Ma il cornetto sul tavolino tutte le mattine, appena mi sveglio lo trovo sempre, se piove forte esci tu a fare la spesa per non farmi bagnare, sei tu che ti ricordi di comprare il tabacco per le mie sigarette.

Ma le parole...mi mancano le parole e gli abbracci e le coccole.

Non saresti meno uomo se imparassi a farlo ed io mi sentirei più donna.

Come vorrei dissolvere quel pragmatismo che condiziona la tua vita e la mia, con un piccone spaccare quel blocco di freddezza che ti blocca il cuore.

Perché non faccio il primo passo? Perché non mi avvicino mai per prima a te con una carezza, un lieve bacio tenero sulle labbra?

Perché sono esattamente come te, l'orgoglio mi consuma, frena ogni mio slancio e mi lascia lì, vicina a te sul quel divano, insoddisfatta di te e anche di me stessa.

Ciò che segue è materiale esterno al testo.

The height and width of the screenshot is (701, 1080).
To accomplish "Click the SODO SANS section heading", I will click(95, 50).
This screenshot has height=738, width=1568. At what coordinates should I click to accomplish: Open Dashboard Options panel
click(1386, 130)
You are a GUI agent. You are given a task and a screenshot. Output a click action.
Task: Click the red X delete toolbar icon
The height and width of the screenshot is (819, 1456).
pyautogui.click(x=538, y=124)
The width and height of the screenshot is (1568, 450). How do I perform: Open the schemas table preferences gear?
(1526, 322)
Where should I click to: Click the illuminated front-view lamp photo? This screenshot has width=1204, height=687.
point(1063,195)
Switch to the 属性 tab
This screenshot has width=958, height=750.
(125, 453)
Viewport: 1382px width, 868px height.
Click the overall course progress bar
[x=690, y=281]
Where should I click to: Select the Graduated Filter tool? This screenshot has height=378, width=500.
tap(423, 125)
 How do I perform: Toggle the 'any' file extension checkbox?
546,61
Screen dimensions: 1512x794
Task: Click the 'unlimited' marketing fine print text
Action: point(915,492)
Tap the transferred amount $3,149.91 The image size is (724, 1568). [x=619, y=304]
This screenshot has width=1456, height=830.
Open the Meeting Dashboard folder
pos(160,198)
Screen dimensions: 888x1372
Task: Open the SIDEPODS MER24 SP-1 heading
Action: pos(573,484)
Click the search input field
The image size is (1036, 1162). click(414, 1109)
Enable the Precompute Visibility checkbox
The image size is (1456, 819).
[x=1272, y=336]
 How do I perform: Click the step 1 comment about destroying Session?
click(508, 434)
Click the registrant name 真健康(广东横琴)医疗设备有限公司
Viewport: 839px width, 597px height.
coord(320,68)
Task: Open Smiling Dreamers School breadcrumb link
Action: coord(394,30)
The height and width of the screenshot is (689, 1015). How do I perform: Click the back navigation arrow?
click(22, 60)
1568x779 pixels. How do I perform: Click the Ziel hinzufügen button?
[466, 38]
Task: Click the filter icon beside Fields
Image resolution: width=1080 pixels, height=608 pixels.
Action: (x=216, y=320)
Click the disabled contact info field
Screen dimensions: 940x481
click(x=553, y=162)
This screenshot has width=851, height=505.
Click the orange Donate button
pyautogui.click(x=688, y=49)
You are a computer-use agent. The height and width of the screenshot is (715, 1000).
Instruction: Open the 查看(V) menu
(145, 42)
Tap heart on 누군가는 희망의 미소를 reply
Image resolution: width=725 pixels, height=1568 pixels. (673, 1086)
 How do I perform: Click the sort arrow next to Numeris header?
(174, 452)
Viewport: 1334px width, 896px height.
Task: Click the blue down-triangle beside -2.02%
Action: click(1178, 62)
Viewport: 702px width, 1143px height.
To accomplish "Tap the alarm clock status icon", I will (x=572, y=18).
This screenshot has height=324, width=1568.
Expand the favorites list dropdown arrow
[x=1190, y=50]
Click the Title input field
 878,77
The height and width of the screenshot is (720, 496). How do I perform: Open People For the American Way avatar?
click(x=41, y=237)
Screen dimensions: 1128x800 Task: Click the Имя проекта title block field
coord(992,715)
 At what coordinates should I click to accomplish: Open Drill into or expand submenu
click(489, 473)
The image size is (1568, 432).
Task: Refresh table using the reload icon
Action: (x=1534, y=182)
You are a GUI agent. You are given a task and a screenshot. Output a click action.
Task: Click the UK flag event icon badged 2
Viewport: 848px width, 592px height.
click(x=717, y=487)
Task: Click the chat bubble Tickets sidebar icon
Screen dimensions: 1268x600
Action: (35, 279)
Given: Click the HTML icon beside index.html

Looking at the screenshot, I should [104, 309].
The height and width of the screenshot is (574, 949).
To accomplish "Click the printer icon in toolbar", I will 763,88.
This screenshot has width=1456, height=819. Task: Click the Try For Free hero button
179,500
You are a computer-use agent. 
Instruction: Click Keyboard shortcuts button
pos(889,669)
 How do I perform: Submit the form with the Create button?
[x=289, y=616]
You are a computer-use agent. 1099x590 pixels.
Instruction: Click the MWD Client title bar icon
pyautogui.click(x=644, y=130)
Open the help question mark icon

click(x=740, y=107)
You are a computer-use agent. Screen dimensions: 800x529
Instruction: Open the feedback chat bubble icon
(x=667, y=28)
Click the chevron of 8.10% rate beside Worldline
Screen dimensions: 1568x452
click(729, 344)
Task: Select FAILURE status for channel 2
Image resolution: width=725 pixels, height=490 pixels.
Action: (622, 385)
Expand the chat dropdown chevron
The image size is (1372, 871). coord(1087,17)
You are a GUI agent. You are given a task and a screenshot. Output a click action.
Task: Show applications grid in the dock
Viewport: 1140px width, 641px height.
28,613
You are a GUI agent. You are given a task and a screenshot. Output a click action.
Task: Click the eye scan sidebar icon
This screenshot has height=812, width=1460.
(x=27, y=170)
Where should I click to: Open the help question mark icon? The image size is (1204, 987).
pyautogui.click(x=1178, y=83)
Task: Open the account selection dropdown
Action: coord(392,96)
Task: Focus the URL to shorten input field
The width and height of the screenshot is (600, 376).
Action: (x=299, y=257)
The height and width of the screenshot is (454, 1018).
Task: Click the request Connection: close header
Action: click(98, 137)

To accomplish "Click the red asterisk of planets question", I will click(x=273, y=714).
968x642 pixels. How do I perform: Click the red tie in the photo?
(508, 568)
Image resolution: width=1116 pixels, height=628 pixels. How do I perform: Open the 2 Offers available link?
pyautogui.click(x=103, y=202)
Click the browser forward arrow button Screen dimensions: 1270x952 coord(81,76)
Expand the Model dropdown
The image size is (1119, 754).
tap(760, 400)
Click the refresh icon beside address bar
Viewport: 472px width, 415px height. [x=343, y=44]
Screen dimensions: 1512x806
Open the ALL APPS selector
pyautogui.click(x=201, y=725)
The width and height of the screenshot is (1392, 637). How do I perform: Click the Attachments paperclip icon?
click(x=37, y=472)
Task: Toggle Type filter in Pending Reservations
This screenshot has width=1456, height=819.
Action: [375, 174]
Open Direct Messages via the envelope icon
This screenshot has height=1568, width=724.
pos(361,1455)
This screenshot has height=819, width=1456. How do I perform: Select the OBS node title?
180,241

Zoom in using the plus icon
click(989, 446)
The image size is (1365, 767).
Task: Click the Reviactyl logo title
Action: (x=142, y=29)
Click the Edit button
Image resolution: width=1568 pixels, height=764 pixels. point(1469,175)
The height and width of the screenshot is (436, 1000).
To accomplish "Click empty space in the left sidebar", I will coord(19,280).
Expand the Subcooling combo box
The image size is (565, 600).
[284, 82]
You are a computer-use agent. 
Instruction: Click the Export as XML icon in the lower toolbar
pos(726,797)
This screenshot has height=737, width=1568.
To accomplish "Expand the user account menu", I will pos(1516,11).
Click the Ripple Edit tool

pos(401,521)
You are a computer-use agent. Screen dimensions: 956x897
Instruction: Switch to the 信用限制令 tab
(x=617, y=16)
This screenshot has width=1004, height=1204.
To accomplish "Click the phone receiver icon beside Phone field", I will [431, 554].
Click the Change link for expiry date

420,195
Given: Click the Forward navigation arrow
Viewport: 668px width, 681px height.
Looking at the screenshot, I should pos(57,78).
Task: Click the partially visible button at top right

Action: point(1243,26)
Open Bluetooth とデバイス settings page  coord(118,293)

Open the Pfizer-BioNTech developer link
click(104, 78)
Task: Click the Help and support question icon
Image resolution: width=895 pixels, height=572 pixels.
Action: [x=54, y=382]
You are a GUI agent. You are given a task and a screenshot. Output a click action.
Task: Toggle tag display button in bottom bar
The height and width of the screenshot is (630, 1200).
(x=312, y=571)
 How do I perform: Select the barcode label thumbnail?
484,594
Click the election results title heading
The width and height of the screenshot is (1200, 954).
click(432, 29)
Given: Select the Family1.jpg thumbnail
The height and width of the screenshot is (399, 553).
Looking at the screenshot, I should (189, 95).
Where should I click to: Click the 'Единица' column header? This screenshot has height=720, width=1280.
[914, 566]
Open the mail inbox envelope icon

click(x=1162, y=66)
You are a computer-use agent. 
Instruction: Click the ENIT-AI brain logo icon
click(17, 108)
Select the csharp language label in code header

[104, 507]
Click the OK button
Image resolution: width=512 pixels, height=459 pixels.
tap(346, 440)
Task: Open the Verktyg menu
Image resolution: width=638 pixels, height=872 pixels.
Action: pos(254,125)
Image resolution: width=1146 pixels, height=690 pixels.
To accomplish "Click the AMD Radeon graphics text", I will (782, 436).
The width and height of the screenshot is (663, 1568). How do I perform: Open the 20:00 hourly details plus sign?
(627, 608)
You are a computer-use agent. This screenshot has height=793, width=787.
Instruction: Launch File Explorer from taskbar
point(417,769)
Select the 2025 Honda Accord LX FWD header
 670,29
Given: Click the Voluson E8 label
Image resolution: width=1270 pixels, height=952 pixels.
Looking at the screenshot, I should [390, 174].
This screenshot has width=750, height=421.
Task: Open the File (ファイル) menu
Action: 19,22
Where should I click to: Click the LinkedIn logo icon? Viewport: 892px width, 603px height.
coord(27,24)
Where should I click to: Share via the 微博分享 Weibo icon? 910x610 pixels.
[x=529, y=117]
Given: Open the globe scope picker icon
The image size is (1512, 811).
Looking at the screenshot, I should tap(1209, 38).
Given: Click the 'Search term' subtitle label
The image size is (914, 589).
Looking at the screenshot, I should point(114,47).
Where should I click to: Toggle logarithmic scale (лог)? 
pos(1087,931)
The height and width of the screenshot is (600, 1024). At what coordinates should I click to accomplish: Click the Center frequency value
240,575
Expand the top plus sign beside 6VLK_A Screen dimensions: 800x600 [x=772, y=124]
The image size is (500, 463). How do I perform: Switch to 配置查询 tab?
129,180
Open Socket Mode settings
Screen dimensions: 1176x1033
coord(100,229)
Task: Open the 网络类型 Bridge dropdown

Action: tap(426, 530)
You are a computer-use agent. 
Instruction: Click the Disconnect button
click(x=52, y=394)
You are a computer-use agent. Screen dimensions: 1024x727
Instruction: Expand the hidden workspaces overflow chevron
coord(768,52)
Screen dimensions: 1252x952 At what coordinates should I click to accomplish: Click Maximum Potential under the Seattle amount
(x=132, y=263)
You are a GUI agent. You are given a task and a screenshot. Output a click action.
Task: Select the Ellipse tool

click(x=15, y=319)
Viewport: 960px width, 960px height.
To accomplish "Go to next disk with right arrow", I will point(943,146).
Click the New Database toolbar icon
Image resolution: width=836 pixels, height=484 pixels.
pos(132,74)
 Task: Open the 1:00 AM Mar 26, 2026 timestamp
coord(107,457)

Eppure, pensandoci bene, sei stato tu il primo a dire "ti amo", sei stato tu a dirmi per primo "non potrei vivere senza di te", lo hai detto solo tu "voglio invecchiare insieme a te".

Forse non sono stata capace io di seguirti e quello che, per primo si è adattato sei stato sempre tu.

Benedico questo momento di introspezione perché, come Giano aveva due bisacce, una davanti con gli errori degli altri, una dietro le spalle con gli errori propri, io chiudo gli occhi davanti alle mie mancanze e li tengo ben aperti davanti alle tue.

Forse è giunto il momento di prendere a calci il mio orgoglio, prima che sia troppo tardi per quello che ho sempre considerato uno pseudoamore.